Мимо окна летят тяжелые мокрые снежинки. (Снег идет первый в эту осень.) С крыш течет. Но крыши белы.
Вишнякову кажется, что и музыка Спинек белая — белые прозрачные звучащие кристаллы. И белая радость в груди у Вишнякова.
Спинек устало откидывается на спинку стула. Вишняков берет ее руку, целует.
— Вам нужно работать, Зина. У вас талант.
Спинек молчит. Глаза ее снова пусты.
Вишняков тянется к Спинек, смотрит внимательно, ласково.
— Когда я слышу твою игру, Зина, мое чувство к тебе делается глубже, тоньше. Меня как-то особенно окрыляет сознание, что ты — талант.
У Спинек дергаются брови. Но лицо неподвижно. Голос спокоен, холоден. Спинек говорит — бросает серые, бесцветные камешки-слова.
— Да? Разве? Почему?
Вишняков встает, начинает ходить из угла в угол.
— Ведь мы всегда в любимой женщине ищем что-то особенное. Какое же счастье любить ту, у которой, как у тебя, есть это особенное! Зинусь, ведь ты — талант… Может быть, больше.
Спинек как не слышит. Спинек думает о своем.
— Виктор Алексеевич, но у вас ведь жена, семья… И всегда мужчины говорят каждой женщине, что она особенная, необыкновенная, что они первый раз такую видят и любят первый раз с такой силой.
Вишняков морщится, молчит, хватается за голову, быстрее кружится по комнате.
— А почему вы равнодушны к своей жене, к своим детям? Ведь это будет то же самое.

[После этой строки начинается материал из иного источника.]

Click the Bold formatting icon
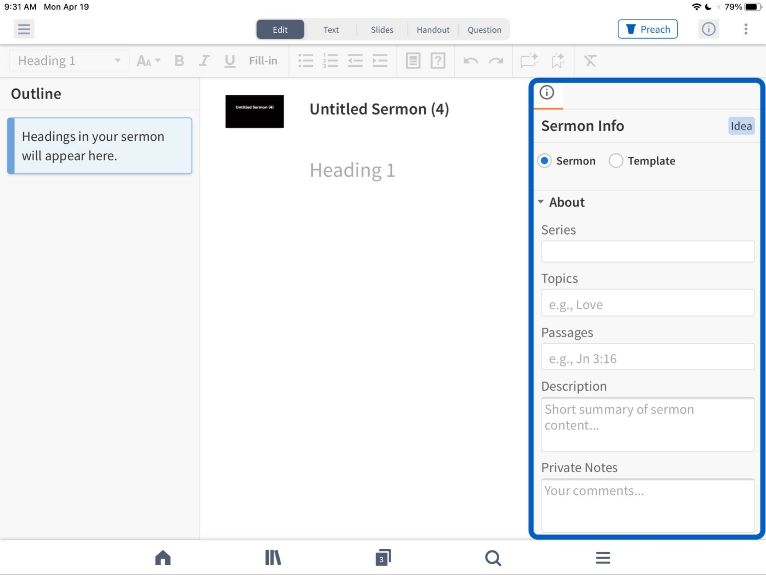The image size is (766, 575). tap(179, 61)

Вишняков быстро подходит к стулу, садится, стучит кулаком по крышке пианино. Глаза Вишнякова черны и злы.
— Есть такие слова «хочу» и «должен». Я любил свою жену… Потом я перестал любить жену. Но механическая близость сохранилась. Родился ребенок, другой. Я уже должен их любить.
Вишняков хватает Спинек за руку, говорит, стискивая зубы:
— Пойми, что я люблю тебя.
Спинек неподвижна, холодна. Сколько мужчин говорили ей это слово — люблю. Сколько мужчин целовали ее, целовали ее губы, глаза, лоб, голову, руки, грудь, все, все тело. Все зацеловано, захватано, все было, повторялось и повторяется вновь.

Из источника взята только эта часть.